IRAK : La secrétaire générale d’Amnesty International demande au Conseil de sécurité des Nations unies de veiller à ce que la force ne soit utilisée qu’en dernier ressort

Index AI : MDE 14/010/02

Alors que le Conseil de sécurité des Nations unies débat d’une nouvelle résolution sur l’Irak, la secrétaire générale d’Amnesty International, Irene Khan, a écrit ce jour (mardi 24 septembre 2002) à tous les membres du Conseil de sécurité pour les exhorter à veiller à ce que tout soit mis en œuvre pour régler la situation actuelle par des moyens pacifiques.

Le texte intégral de ce courrier figure ci-dessous :

À l’attention de tous les membres du Conseil de sécurité

Madame l’Ambassadrice, Monsieur l’Ambassadeur,

À l’heure où le Conseil de sécurité débat d’une nouvelle résolution sur l’Irak, je vous écris pour vous demander instamment d’accorder une importance primordiale dans vos délibérations à la protection des droits humains et aux préoccupations humanitaires relatives à la vie et à la sécurité de la population irakienne.

Au nombre des options qu’envisagent certains membres du Conseil de sécurité figure le recours à la force armée. Le chapitre VII de la Charte des Nations unies définit le cadre dans lequel le Conseil de sécurité doit décider des mesures à prendre pour donner effet à ses décisions. Or, il prévoit que la force armée ne doit être employée qu’en dernier ressort, si toutes les voies de règlement pacifique ont été explorées et qu’elles ont été jugées inadéquates ou se sont révélées telles. En outre, le recours à la force militaire risque fort d’avoir de nouveaux effets dévastateurs sur un grand nombre d’Irakiens, qui sont déjà durement affectés par les violations graves des droits humains commises par leur propre gouvernement, ainsi que par les conséquences des sanctions économiques.

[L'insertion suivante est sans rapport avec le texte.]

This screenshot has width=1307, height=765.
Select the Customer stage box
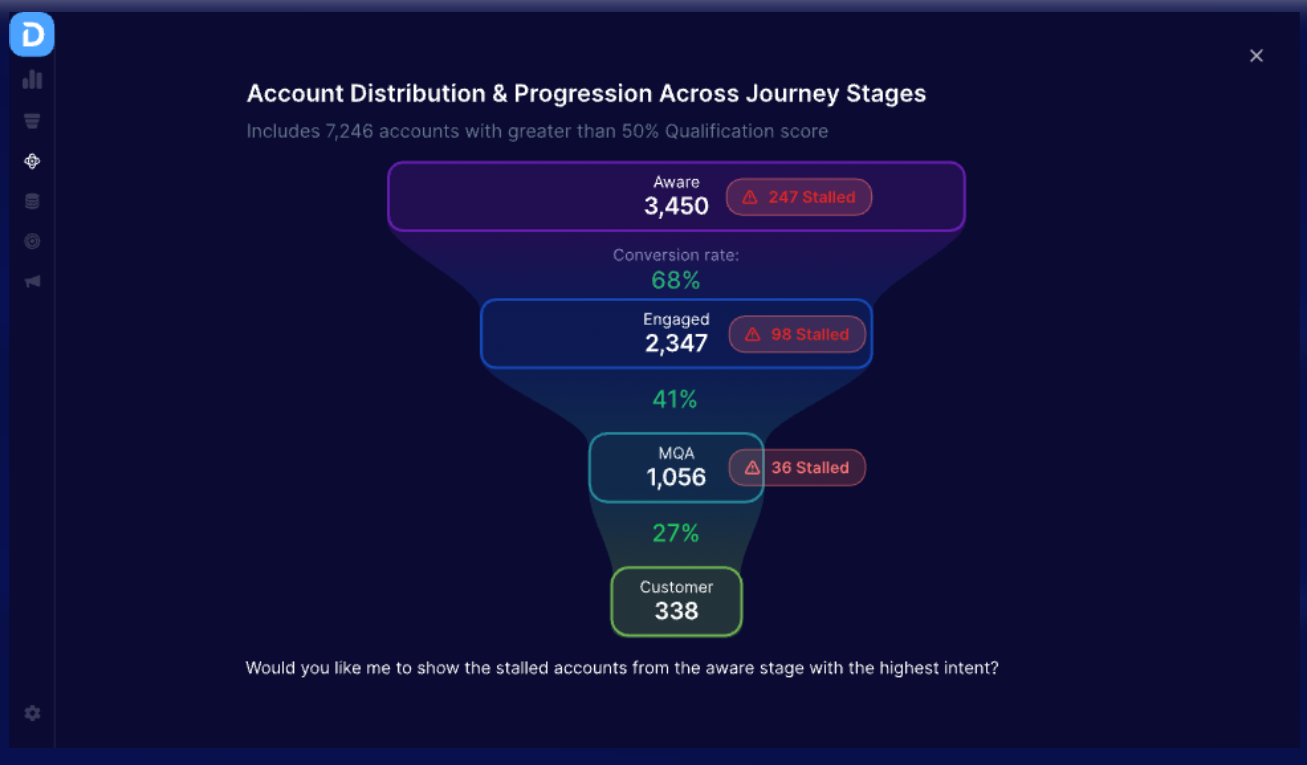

J’appelle le Conseil de sécurité à examiner soigneusement ces effets dans le cadre de ses délibérations sur un éventuel recours à la force, afin que tout soit mis en œuvre pour régler la situation actuelle par des moyens pacifiques.

L’expérience acquise par Amnesty International montre que le recours à la force militaire s’accompagne invariablement de violations des droits humains et du droit international humanitaire. Or, la Charte des Nations unies accorde à la promotion et au respect des droits humains et des libertés fondamentales une place centrale, puisqu’ils figurent parmi les buts des Nations unies. N’oublions jamais que les Nations unies ont été créées pour préserver la paix et encourager le respect des droits de l’être humain.

Je vous prie d’agréer, Madame l’Ambassadrice, Monsieur l’Ambassadeur, l’expression de ma haute considération.

Irene Khan, secrétaire générale d’Amnesty International.